Housing minister Esther McVey has announced plans to “bring about a digital revolution in the property sector” by opening up local data to UK proptech firms.

The Conservative MP for Tatton yesterday pledged to open up Compulsory Purchase Order (CPO) data including energy performance certificates and square footage information on properties and introduce a national index of all brownfield data to help developers to find brownfield land to build on.

McVey claimed that the data would offer enormous benefits to both homebuyers and the property sector.

“Whatever homebuyers prioritise, whether it’s the quality of local schools, the probability of getting a seat on a train, or having easy access to leisure facilities, this technology could transform the way we find and purchase homes,” she said.

“And new technology will link builders to brownfield sites more easily, enhance how developers engage with local communities, help builders deliver new homes and modernise the way we buy and sell land and houses, cutting the time it takes to get housing from the drawing board to families getting the keys.”

A press release from the Ministry of Housing, Communities & Local Government suggested that the plans could give communities models and interactive maps of planned developments and allow them to comment on planning applications online, on phones and on the go. They could also allow prospective home buyers to use commute time calculators when they are looking at properties, explore financing options, and receive step-by-step assistance on the buying process.

Developers, meanwhile, could be enabled to identify sites so that more houses are built more quickly quickly locate suitable brownfield sites suitable for development.

Sector response

The government estimates that the proptech sector is potentially worth £6 billion in the UK and already receives 10 percent of global proptech investment.

These plans could help it further grow by giving startups and SMEs that lack resources access to tools that can analyse multiple datasets.

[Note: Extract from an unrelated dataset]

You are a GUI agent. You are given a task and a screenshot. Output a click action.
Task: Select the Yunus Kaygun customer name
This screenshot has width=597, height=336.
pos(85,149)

Representatives of the property sector were cautiously optimistic about the plans.

Michael Stone, founder and CEO of new home specialists Stone Real Estate, argued that the digital strategy would only reach its potential if the government added easier access to public land.

“Any initiative to open up land supply and provide greater transparency within the house building process should be welcomed,” Stone said in a statement.

“After all, we’re building 200,000 new homes a year nationally while the reality is that we need to deliver 300,000, so that’s some deficit that needs to be addressed. However, whilst the Housing Minister’s announcements today on promoting digitisation and better brownfield site identification will be welcomed, perhaps they should go a step further and start mandating that public land is also utilised more readily.

“There’s an ironic reality that while the government has failed to bolster house building via a number of recent initiatives, a very real solution remains right under their nose. The swathes of untapped land that could be used to develop and deliver more homes are largely controlled by the very public sector that is responsible for, you guessed it, building these homes in the first place.”

Others were more sceptical about the value of the data to lower-income citizens.

“Govt should stimulate the housing market & end class-distinction, it has to be prepared to listen to low-income households with a greater understanding of their needs & greater cooperation if it is to adequately address the real issues people are confronted with on a daily basis,” property developer Leciester & Leicester responded in a tweet.